GIVEN TASK: Repeat each of the following items word for word, without changing anything.

------------------------

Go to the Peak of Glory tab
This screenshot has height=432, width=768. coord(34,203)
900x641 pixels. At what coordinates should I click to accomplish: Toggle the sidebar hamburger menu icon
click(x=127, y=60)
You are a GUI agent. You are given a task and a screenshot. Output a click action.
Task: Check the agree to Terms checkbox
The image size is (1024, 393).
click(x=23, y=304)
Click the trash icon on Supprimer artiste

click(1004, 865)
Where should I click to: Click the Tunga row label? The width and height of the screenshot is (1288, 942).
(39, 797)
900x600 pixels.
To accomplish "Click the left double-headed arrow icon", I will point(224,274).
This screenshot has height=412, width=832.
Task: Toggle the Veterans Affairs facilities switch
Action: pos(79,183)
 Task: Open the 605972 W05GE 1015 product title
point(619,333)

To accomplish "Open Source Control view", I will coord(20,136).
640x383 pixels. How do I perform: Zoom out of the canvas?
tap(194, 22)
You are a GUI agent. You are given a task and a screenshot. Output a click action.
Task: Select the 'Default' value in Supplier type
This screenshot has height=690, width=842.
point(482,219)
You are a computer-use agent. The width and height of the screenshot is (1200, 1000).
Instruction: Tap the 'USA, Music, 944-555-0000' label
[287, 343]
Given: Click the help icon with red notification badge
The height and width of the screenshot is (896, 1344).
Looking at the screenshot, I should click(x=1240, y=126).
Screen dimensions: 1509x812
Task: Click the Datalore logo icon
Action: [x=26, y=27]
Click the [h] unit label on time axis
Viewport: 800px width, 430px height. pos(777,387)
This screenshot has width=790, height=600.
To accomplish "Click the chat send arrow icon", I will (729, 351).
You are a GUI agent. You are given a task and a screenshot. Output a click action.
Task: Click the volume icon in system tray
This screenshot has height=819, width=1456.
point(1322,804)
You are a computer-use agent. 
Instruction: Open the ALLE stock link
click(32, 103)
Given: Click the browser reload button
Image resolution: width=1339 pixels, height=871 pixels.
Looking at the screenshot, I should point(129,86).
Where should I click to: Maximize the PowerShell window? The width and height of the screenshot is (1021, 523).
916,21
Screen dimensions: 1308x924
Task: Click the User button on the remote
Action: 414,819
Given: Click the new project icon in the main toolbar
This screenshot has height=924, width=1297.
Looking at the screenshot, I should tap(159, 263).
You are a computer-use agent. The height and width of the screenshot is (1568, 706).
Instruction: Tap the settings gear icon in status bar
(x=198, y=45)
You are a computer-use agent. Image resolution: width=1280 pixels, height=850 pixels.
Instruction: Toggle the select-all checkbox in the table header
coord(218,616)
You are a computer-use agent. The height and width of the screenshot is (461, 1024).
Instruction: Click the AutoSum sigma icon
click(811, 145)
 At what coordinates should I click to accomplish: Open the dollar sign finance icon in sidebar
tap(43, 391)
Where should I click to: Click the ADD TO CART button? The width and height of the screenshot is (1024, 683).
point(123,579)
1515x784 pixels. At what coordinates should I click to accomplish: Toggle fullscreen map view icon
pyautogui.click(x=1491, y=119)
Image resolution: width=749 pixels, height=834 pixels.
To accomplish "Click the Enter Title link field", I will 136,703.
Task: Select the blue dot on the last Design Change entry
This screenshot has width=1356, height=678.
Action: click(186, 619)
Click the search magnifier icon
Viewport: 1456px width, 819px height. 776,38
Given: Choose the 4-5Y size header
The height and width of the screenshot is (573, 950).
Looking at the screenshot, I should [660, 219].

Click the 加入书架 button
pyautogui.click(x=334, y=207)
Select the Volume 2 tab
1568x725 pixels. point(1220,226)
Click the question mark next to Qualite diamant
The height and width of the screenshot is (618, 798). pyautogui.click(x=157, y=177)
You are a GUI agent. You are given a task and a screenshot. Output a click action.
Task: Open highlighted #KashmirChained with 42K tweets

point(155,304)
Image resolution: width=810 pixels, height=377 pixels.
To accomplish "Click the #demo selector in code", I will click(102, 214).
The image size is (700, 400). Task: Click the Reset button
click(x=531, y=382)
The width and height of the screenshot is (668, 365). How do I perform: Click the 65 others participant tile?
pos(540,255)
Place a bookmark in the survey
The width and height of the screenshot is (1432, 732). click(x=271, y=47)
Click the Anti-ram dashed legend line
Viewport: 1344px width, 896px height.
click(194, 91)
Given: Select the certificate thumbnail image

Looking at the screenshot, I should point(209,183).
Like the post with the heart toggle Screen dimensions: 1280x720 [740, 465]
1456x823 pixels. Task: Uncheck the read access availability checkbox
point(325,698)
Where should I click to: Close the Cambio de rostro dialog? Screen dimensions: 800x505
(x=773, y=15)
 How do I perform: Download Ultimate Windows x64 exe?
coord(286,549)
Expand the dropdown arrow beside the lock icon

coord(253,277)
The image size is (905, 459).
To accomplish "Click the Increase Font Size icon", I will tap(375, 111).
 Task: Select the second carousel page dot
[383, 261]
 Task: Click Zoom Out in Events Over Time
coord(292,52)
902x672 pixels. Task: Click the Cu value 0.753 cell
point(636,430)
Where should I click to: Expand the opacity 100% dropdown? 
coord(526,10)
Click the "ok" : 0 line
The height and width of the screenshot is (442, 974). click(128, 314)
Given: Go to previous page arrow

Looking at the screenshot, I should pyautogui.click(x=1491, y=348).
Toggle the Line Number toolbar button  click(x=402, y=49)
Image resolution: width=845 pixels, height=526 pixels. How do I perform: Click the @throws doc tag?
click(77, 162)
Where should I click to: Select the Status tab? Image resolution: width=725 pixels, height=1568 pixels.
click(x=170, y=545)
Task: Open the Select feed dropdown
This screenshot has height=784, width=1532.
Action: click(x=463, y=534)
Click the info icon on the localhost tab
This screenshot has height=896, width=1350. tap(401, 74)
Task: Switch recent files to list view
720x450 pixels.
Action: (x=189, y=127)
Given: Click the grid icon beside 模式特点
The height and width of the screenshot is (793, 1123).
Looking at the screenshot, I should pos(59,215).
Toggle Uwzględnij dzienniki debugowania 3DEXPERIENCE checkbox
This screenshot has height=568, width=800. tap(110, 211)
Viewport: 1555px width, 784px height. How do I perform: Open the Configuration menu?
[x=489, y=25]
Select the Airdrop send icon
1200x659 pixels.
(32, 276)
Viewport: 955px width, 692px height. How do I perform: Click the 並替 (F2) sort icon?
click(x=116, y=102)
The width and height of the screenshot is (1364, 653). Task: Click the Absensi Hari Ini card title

------------------------

ANSWER IN FULL:
Go to the Peak of Glory tab
This screenshot has height=432, width=768. coord(34,203)
900x641 pixels. At what coordinates should I click to accomplish: Toggle the sidebar hamburger menu icon
click(x=127, y=60)
You are a GUI agent. You are given a task and a screenshot. Output a click action.
Task: Check the agree to Terms checkbox
The image size is (1024, 393).
click(x=23, y=304)
Click the trash icon on Supprimer artiste

click(1004, 865)
Where should I click to: Click the Tunga row label? The width and height of the screenshot is (1288, 942).
(39, 797)
900x600 pixels.
To accomplish "Click the left double-headed arrow icon", I will point(224,274).
This screenshot has height=412, width=832.
Task: Toggle the Veterans Affairs facilities switch
Action: pos(79,183)
 Task: Open the 605972 W05GE 1015 product title
point(619,333)

To accomplish "Open Source Control view", I will coord(20,136).
640x383 pixels. How do I perform: Zoom out of the canvas?
tap(194, 22)
You are a GUI agent. You are given a task and a screenshot. Output a click action.
Task: Select the 'Default' value in Supplier type
This screenshot has height=690, width=842.
point(482,219)
You are a computer-use agent. The width and height of the screenshot is (1200, 1000).
Instruction: Tap the 'USA, Music, 944-555-0000' label
[287, 343]
Given: Click the help icon with red notification badge
The height and width of the screenshot is (896, 1344).
Looking at the screenshot, I should click(x=1240, y=126).
Screen dimensions: 1509x812
Task: Click the Datalore logo icon
Action: [x=26, y=27]
Click the [h] unit label on time axis
Viewport: 800px width, 430px height. pos(777,387)
This screenshot has width=790, height=600.
To accomplish "Click the chat send arrow icon", I will (729, 351).
You are a GUI agent. You are given a task and a screenshot. Output a click action.
Task: Click the volume icon in system tray
This screenshot has height=819, width=1456.
point(1322,804)
You are a computer-use agent. 
Instruction: Open the ALLE stock link
click(32, 103)
Given: Click the browser reload button
Image resolution: width=1339 pixels, height=871 pixels.
Looking at the screenshot, I should point(129,86).
Where should I click to: Maximize the PowerShell window? The width and height of the screenshot is (1021, 523).
916,21
Screen dimensions: 1308x924
Task: Click the User button on the remote
Action: 414,819
Given: Click the new project icon in the main toolbar
This screenshot has height=924, width=1297.
Looking at the screenshot, I should tap(159, 263).
You are a computer-use agent. The height and width of the screenshot is (1568, 706).
Instruction: Tap the settings gear icon in status bar
(x=198, y=45)
You are a computer-use agent. Image resolution: width=1280 pixels, height=850 pixels.
Instruction: Toggle the select-all checkbox in the table header
coord(218,616)
You are a computer-use agent. The height and width of the screenshot is (461, 1024).
Instruction: Click the AutoSum sigma icon
click(811, 145)
 At what coordinates should I click to accomplish: Open the dollar sign finance icon in sidebar
tap(43, 391)
Where should I click to: Click the ADD TO CART button? The width and height of the screenshot is (1024, 683).
point(123,579)
1515x784 pixels. At what coordinates should I click to accomplish: Toggle fullscreen map view icon
pyautogui.click(x=1491, y=119)
Image resolution: width=749 pixels, height=834 pixels.
To accomplish "Click the Enter Title link field", I will 136,703.
Task: Select the blue dot on the last Design Change entry
This screenshot has width=1356, height=678.
Action: click(186, 619)
Click the search magnifier icon
Viewport: 1456px width, 819px height. 776,38
Given: Choose the 4-5Y size header
The height and width of the screenshot is (573, 950).
Looking at the screenshot, I should [660, 219].

Click the 加入书架 button
pyautogui.click(x=334, y=207)
Select the Volume 2 tab
1568x725 pixels. point(1220,226)
Click the question mark next to Qualite diamant
The height and width of the screenshot is (618, 798). pyautogui.click(x=157, y=177)
You are a GUI agent. You are given a task and a screenshot. Output a click action.
Task: Open highlighted #KashmirChained with 42K tweets

point(155,304)
Image resolution: width=810 pixels, height=377 pixels.
To accomplish "Click the #demo selector in code", I will click(102, 214).
The image size is (700, 400). Task: Click the Reset button
click(x=531, y=382)
The width and height of the screenshot is (668, 365). How do I perform: Click the 65 others participant tile?
pos(540,255)
Place a bookmark in the survey
The width and height of the screenshot is (1432, 732). click(x=271, y=47)
Click the Anti-ram dashed legend line
Viewport: 1344px width, 896px height.
click(194, 91)
Given: Select the certificate thumbnail image

Looking at the screenshot, I should point(209,183).
Like the post with the heart toggle Screen dimensions: 1280x720 [740, 465]
1456x823 pixels. Task: Uncheck the read access availability checkbox
point(325,698)
Where should I click to: Close the Cambio de rostro dialog? Screen dimensions: 800x505
(x=773, y=15)
 How do I perform: Download Ultimate Windows x64 exe?
coord(286,549)
Expand the dropdown arrow beside the lock icon

coord(253,277)
The image size is (905, 459).
To accomplish "Click the Increase Font Size icon", I will tap(375, 111).
 Task: Select the second carousel page dot
[383, 261]
 Task: Click Zoom Out in Events Over Time
coord(292,52)
902x672 pixels. Task: Click the Cu value 0.753 cell
point(636,430)
Where should I click to: Expand the opacity 100% dropdown? 
coord(526,10)
Click the "ok" : 0 line
The height and width of the screenshot is (442, 974). click(128, 314)
Given: Go to previous page arrow

Looking at the screenshot, I should pyautogui.click(x=1491, y=348).
Toggle the Line Number toolbar button  click(x=402, y=49)
Image resolution: width=845 pixels, height=526 pixels. How do I perform: Click the @throws doc tag?
click(77, 162)
Where should I click to: Select the Status tab? Image resolution: width=725 pixels, height=1568 pixels.
click(x=170, y=545)
Task: Open the Select feed dropdown
This screenshot has height=784, width=1532.
Action: click(x=463, y=534)
Click the info icon on the localhost tab
This screenshot has height=896, width=1350. tap(401, 74)
Task: Switch recent files to list view
720x450 pixels.
Action: (x=189, y=127)
Given: Click the grid icon beside 模式特点
The height and width of the screenshot is (793, 1123).
Looking at the screenshot, I should pos(59,215).
Toggle Uwzględnij dzienniki debugowania 3DEXPERIENCE checkbox
This screenshot has height=568, width=800. tap(110, 211)
Viewport: 1555px width, 784px height. How do I perform: Open the Configuration menu?
[x=489, y=25]
Select the Airdrop send icon
1200x659 pixels.
(32, 276)
Viewport: 955px width, 692px height. How do I perform: Click the 並替 (F2) sort icon?
click(x=116, y=102)
The width and height of the screenshot is (1364, 653). Task: Click the Absensi Hari Ini card title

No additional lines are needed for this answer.